In a matter of minutes Monday night, the members of the Whitfield County Board of Commissioners showed they aren't that interested in truly open government. As long as they don't break any open meeting laws — you know, do things by the book — they are content with shutting the public out of an important discussion involving the public's tax dollars.
Discussing, then crafting, policy behind the scenes? Absolutely. Open, spirited debate during an open meeting or work session about said policy? Pass. Giving the public the opportunity to ask commissioners questions before voting on the change? Nah.
Commissioners voted 5-0 Monday night to give county employees a 2% pay increase retroactive to July 1. The pay increase will cost an estimated $300,000 this year.
This editorial isn't about the merits or pitfalls of giving county employees a raise. This is about how commissioners conducted the people's business away from the people.
On the Friday before a Monday commissioners meeting, county officials usually post an agenda with items that may be discussed. Local government agendas are often a moving target and may change. Elected boards and councils are allowed to add an item to the agenda before a meeting as long as there is an affirmative vote.
The county's agenda this past Friday did not have a worker pay raise listed as an item for consideration or one that could be added. On Monday, the agenda distributed at the 6 p.m. meeting had "County employee pay adjustment" listed as "a potential additional item."
At the start of the meeting, Commission Chairman Lynn Laughter motioned to add the "County employee pay adjustment" to the agenda.

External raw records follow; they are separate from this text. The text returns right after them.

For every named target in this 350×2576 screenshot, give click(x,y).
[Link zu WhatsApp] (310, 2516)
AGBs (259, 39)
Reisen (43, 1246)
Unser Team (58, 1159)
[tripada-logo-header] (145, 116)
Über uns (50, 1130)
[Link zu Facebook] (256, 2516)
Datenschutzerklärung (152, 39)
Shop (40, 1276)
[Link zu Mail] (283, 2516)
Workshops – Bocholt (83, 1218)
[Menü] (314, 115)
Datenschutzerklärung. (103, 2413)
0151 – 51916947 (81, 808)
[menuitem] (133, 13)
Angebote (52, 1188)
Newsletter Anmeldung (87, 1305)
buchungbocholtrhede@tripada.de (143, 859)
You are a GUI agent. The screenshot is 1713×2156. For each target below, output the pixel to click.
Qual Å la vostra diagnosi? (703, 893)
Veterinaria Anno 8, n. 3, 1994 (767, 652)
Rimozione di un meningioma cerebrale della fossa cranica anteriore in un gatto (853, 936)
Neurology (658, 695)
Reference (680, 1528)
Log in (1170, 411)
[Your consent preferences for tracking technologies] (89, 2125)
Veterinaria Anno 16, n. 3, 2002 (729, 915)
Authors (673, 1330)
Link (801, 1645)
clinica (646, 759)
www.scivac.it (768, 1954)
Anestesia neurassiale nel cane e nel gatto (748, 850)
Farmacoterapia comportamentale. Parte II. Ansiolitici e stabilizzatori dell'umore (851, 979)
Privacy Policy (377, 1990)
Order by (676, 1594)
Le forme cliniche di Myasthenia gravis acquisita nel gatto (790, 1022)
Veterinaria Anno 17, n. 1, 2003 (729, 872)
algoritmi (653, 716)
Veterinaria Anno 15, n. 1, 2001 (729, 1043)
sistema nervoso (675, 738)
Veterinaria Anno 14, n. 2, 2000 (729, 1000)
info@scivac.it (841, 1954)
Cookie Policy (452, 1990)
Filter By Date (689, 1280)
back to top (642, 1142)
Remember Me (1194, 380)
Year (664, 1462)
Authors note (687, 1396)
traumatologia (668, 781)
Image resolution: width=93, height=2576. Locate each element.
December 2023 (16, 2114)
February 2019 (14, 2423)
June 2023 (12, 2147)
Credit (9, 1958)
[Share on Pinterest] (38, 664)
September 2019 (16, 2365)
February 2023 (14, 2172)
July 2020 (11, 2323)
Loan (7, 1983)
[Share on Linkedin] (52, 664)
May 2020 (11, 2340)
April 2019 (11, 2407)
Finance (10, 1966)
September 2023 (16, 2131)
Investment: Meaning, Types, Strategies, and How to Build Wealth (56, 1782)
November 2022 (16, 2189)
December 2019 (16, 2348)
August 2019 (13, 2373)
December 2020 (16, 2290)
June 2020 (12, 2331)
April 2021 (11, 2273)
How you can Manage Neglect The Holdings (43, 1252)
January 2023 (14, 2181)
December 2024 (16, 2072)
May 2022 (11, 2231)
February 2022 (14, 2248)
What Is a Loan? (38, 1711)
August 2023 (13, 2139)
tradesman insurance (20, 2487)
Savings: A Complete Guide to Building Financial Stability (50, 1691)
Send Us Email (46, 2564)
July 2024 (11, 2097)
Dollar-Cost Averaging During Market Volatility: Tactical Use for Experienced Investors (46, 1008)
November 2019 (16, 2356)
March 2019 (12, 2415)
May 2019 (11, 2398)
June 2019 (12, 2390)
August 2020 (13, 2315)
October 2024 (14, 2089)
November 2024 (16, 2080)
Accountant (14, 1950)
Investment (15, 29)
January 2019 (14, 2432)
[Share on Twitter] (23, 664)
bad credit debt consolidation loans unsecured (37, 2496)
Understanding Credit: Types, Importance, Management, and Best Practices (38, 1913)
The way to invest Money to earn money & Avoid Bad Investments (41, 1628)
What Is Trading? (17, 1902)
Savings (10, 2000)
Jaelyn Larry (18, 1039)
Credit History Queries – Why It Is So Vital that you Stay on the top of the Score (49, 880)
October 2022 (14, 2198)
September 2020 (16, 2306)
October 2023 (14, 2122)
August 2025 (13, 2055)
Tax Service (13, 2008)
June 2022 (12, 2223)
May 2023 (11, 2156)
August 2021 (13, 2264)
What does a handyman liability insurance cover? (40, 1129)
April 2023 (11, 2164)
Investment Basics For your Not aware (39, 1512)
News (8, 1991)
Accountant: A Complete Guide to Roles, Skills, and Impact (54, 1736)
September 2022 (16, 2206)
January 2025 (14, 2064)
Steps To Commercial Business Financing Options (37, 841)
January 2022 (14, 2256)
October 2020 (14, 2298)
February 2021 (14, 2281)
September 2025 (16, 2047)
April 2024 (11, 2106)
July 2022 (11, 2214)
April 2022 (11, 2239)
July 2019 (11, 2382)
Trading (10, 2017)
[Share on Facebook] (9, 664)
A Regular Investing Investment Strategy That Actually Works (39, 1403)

The motion carried 4-0.
After commissioners approved minutes from previous meetings, appointed someone to the Highland Rivers Health Governing Board of Directors and went through their regular agenda items, Laughter brought up the "County employee pay adjustment." Laughter told attendees that the pay adjustment was a unilateral 2% raise for county employees retroactive to July 1, and that it would cost the county about $300,000.
No other board members spoke about the proposed pay raise. Laughter called for a vote, and it passed 5-0. No one from the public could have questioned, opposed or supported the pay increase since public comment was only allowed after the vote. On top of that, the item "County employee pay adjustment" is so tremendously vague that county residents would not know the specifics.
Commissioners had not publicly discussed an employee pay increase since the fall of 2018 when they talked about the possibility during a budget meeting. Eight or nine months passed without a single commissioner publicly floating the idea.
That's the wrong way to conduct the people's business. Instead, commissioners should have brought the proposal up during a work session or meeting weeks ago, then discussed it publicly. That would have given county taxpayers ample opportunity to query commissioners. It would have allowed county staff time to research the issue, gather salary data from neighboring counties and analyze the long-term effect on the budget.
But commissioners apparently aren't concerned with hearing from the public on this issue. After all, they followed the rules.
Commissioner Barry Robbins said: "We had an open meeting. It was put on the agenda as a potential item by the chairwoman, and we voted to amend the agenda (to include the pay increase)."
Commissioner Greg Jones said: "I think it was done the right way. We voted on it in public."
We are flummoxed by these responses. Jones, Robbins and the rest of the commissioners just don't understand the optics of what they did Monday night. They denied the public their right to be made aware of an issue and ask questions before commissioners voted.
This latest breach of public trust should make you wary of what other behind-the-scenes moves commissioners are contemplating. What's the next agenda item that commissioners will add at the last minute?
Yes, commissioners broke no laws in approving the employee pay raise Monday night.
They did, however, break the public's trust in them.